(Collected data entries)
☆ ☆ ☆ ☆ ☆

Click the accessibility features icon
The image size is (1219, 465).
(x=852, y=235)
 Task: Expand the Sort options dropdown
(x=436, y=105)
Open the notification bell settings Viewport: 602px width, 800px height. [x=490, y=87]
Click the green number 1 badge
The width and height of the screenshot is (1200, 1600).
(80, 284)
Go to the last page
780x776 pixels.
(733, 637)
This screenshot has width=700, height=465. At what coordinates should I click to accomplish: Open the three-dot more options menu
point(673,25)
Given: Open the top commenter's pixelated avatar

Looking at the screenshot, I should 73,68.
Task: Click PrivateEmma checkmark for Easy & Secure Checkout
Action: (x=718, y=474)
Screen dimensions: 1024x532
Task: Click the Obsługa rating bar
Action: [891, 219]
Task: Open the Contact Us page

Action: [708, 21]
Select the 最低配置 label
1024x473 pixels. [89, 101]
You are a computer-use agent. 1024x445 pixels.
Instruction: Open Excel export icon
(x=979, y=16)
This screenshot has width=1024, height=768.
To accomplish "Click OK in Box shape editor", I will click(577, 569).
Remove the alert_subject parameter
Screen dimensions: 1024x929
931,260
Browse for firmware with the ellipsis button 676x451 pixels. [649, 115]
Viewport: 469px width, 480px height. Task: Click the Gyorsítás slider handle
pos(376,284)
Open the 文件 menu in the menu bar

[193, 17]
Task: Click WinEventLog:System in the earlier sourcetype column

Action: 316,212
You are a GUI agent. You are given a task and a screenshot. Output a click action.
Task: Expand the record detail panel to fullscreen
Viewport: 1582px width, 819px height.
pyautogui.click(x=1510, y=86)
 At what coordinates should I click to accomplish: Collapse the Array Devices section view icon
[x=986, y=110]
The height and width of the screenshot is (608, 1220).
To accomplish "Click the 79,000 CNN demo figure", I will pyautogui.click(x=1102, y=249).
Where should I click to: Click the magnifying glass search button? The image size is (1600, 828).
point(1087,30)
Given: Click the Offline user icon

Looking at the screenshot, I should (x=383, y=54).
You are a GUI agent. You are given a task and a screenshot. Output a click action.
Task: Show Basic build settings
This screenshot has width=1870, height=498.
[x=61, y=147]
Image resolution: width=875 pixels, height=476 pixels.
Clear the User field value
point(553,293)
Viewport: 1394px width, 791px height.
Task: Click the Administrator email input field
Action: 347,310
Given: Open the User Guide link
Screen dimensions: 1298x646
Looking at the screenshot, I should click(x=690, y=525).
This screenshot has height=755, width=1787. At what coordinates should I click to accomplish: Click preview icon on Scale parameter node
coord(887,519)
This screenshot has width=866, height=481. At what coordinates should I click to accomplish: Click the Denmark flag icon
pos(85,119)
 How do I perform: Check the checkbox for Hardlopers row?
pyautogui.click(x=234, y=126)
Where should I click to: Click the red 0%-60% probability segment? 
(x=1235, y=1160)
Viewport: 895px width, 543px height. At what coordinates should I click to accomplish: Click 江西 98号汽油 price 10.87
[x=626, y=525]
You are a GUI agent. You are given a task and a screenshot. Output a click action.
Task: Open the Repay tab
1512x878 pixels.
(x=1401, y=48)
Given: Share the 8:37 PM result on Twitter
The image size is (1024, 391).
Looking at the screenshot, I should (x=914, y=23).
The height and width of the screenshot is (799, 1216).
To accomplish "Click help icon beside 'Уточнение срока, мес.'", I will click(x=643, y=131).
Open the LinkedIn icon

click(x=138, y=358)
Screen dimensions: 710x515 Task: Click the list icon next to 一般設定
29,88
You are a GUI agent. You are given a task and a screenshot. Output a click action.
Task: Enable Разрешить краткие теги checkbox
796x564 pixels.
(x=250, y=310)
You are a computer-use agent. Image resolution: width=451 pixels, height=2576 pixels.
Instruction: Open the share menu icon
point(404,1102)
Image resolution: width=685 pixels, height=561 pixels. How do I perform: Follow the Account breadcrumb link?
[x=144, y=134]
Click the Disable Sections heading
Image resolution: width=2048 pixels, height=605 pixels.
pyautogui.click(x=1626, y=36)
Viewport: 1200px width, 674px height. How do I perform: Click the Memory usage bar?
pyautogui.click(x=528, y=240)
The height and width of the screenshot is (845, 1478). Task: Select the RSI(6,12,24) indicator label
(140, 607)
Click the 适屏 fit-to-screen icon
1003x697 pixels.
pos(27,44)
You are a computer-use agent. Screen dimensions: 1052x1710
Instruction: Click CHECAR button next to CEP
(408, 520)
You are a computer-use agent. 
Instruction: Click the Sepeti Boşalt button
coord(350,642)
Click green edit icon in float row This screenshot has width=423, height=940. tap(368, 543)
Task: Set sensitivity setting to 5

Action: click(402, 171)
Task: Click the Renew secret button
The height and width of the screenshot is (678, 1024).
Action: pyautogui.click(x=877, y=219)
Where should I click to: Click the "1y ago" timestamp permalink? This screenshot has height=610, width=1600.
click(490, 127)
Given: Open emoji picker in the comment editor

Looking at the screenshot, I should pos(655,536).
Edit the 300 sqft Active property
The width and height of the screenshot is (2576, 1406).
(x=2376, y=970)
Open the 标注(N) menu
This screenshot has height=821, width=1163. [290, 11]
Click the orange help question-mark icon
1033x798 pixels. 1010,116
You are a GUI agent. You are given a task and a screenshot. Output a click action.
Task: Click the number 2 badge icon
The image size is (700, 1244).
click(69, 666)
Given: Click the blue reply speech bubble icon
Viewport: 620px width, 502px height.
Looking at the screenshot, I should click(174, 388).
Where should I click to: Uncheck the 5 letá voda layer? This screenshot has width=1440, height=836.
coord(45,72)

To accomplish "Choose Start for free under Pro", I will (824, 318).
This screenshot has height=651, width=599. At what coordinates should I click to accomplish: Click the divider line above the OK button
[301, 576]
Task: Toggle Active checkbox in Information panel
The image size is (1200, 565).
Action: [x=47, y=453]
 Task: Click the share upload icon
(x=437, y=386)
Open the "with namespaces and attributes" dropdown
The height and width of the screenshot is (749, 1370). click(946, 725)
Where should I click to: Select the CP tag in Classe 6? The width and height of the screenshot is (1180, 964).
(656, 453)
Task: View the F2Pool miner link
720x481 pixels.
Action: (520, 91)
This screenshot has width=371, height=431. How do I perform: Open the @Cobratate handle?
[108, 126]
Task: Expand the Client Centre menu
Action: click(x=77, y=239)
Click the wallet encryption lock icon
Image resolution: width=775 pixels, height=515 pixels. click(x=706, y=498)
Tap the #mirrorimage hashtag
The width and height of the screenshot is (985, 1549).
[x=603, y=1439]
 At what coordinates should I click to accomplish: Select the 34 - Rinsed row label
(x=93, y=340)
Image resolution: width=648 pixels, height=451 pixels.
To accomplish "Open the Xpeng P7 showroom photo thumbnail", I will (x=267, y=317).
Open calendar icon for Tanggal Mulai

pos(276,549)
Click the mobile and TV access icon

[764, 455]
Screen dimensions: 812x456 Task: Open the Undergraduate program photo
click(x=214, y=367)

☆ ☆ ☆ ☆ ☆

_EXERCISE BRIEF_: Please give back all of the data exactly as it appears.

_THE ANSWER_:
Click the accessibility features icon
The image size is (1219, 465).
(x=852, y=235)
 Task: Expand the Sort options dropdown
(x=436, y=105)
Open the notification bell settings Viewport: 602px width, 800px height. [x=490, y=87]
Click the green number 1 badge
The width and height of the screenshot is (1200, 1600).
(80, 284)
Go to the last page
780x776 pixels.
(733, 637)
This screenshot has width=700, height=465. At what coordinates should I click to accomplish: Open the three-dot more options menu
point(673,25)
Given: Open the top commenter's pixelated avatar

Looking at the screenshot, I should 73,68.
Task: Click PrivateEmma checkmark for Easy & Secure Checkout
Action: (x=718, y=474)
Screen dimensions: 1024x532
Task: Click the Obsługa rating bar
Action: [891, 219]
Task: Open the Contact Us page

Action: [708, 21]
Select the 最低配置 label
1024x473 pixels. [89, 101]
You are a computer-use agent. 1024x445 pixels.
Instruction: Open Excel export icon
(x=979, y=16)
This screenshot has width=1024, height=768.
To accomplish "Click OK in Box shape editor", I will click(577, 569).
Remove the alert_subject parameter
Screen dimensions: 1024x929
931,260
Browse for firmware with the ellipsis button 676x451 pixels. [649, 115]
Viewport: 469px width, 480px height. Task: Click the Gyorsítás slider handle
pos(376,284)
Open the 文件 menu in the menu bar

[193, 17]
Task: Click WinEventLog:System in the earlier sourcetype column

Action: 316,212
You are a GUI agent. You are given a task and a screenshot. Output a click action.
Task: Expand the record detail panel to fullscreen
Viewport: 1582px width, 819px height.
pyautogui.click(x=1510, y=86)
 At what coordinates should I click to accomplish: Collapse the Array Devices section view icon
[x=986, y=110]
The height and width of the screenshot is (608, 1220).
To accomplish "Click the 79,000 CNN demo figure", I will pyautogui.click(x=1102, y=249).
Where should I click to: Click the magnifying glass search button? The image size is (1600, 828).
point(1087,30)
Given: Click the Offline user icon

Looking at the screenshot, I should (x=383, y=54).
You are a GUI agent. You are given a task and a screenshot. Output a click action.
Task: Show Basic build settings
This screenshot has width=1870, height=498.
[x=61, y=147]
Image resolution: width=875 pixels, height=476 pixels.
Clear the User field value
point(553,293)
Viewport: 1394px width, 791px height.
Task: Click the Administrator email input field
Action: 347,310
Given: Open the User Guide link
Screen dimensions: 1298x646
Looking at the screenshot, I should click(x=690, y=525).
This screenshot has height=755, width=1787. At what coordinates should I click to accomplish: Click preview icon on Scale parameter node
coord(887,519)
This screenshot has width=866, height=481. At what coordinates should I click to accomplish: Click the Denmark flag icon
pos(85,119)
 How do I perform: Check the checkbox for Hardlopers row?
pyautogui.click(x=234, y=126)
Where should I click to: Click the red 0%-60% probability segment? 
(x=1235, y=1160)
Viewport: 895px width, 543px height. At what coordinates should I click to accomplish: Click 江西 98号汽油 price 10.87
[x=626, y=525]
You are a GUI agent. You are given a task and a screenshot. Output a click action.
Task: Open the Repay tab
1512x878 pixels.
(x=1401, y=48)
Given: Share the 8:37 PM result on Twitter
The image size is (1024, 391).
Looking at the screenshot, I should (x=914, y=23).
The height and width of the screenshot is (799, 1216).
To accomplish "Click help icon beside 'Уточнение срока, мес.'", I will click(x=643, y=131).
Open the LinkedIn icon

click(x=138, y=358)
Screen dimensions: 710x515 Task: Click the list icon next to 一般設定
29,88
You are a GUI agent. You are given a task and a screenshot. Output a click action.
Task: Enable Разрешить краткие теги checkbox
796x564 pixels.
(x=250, y=310)
You are a computer-use agent. Image resolution: width=451 pixels, height=2576 pixels.
Instruction: Open the share menu icon
point(404,1102)
Image resolution: width=685 pixels, height=561 pixels. How do I perform: Follow the Account breadcrumb link?
[x=144, y=134]
Click the Disable Sections heading
Image resolution: width=2048 pixels, height=605 pixels.
pyautogui.click(x=1626, y=36)
Viewport: 1200px width, 674px height. How do I perform: Click the Memory usage bar?
pyautogui.click(x=528, y=240)
The height and width of the screenshot is (845, 1478). Task: Select the RSI(6,12,24) indicator label
(140, 607)
Click the 适屏 fit-to-screen icon
1003x697 pixels.
pos(27,44)
You are a computer-use agent. Screen dimensions: 1052x1710
Instruction: Click CHECAR button next to CEP
(408, 520)
You are a computer-use agent. 
Instruction: Click the Sepeti Boşalt button
coord(350,642)
Click green edit icon in float row This screenshot has width=423, height=940. tap(368, 543)
Task: Set sensitivity setting to 5

Action: click(402, 171)
Task: Click the Renew secret button
The height and width of the screenshot is (678, 1024).
Action: pyautogui.click(x=877, y=219)
Where should I click to: Click the "1y ago" timestamp permalink? This screenshot has height=610, width=1600.
click(490, 127)
Given: Open emoji picker in the comment editor

Looking at the screenshot, I should pos(655,536).
Edit the 300 sqft Active property
The width and height of the screenshot is (2576, 1406).
(x=2376, y=970)
Open the 标注(N) menu
This screenshot has height=821, width=1163. [290, 11]
Click the orange help question-mark icon
1033x798 pixels. 1010,116
You are a GUI agent. You are given a task and a screenshot. Output a click action.
Task: Click the number 2 badge icon
The image size is (700, 1244).
click(69, 666)
Given: Click the blue reply speech bubble icon
Viewport: 620px width, 502px height.
Looking at the screenshot, I should click(174, 388).
Where should I click to: Uncheck the 5 letá voda layer? This screenshot has width=1440, height=836.
coord(45,72)

To accomplish "Choose Start for free under Pro", I will (824, 318).
This screenshot has height=651, width=599. At what coordinates should I click to accomplish: Click the divider line above the OK button
[301, 576]
Task: Toggle Active checkbox in Information panel
The image size is (1200, 565).
Action: [x=47, y=453]
 Task: Click the share upload icon
(x=437, y=386)
Open the "with namespaces and attributes" dropdown
The height and width of the screenshot is (749, 1370). click(946, 725)
Where should I click to: Select the CP tag in Classe 6? The width and height of the screenshot is (1180, 964).
(656, 453)
Task: View the F2Pool miner link
720x481 pixels.
Action: (520, 91)
This screenshot has width=371, height=431. How do I perform: Open the @Cobratate handle?
[108, 126]
Task: Expand the Client Centre menu
Action: click(x=77, y=239)
Click the wallet encryption lock icon
Image resolution: width=775 pixels, height=515 pixels. click(x=706, y=498)
Tap the #mirrorimage hashtag
The width and height of the screenshot is (985, 1549).
[x=603, y=1439]
 At what coordinates should I click to accomplish: Select the 34 - Rinsed row label
(x=93, y=340)
Image resolution: width=648 pixels, height=451 pixels.
To accomplish "Open the Xpeng P7 showroom photo thumbnail", I will (x=267, y=317).
Open calendar icon for Tanggal Mulai

pos(276,549)
Click the mobile and TV access icon

[764, 455]
Screen dimensions: 812x456 Task: Open the Undergraduate program photo
click(x=214, y=367)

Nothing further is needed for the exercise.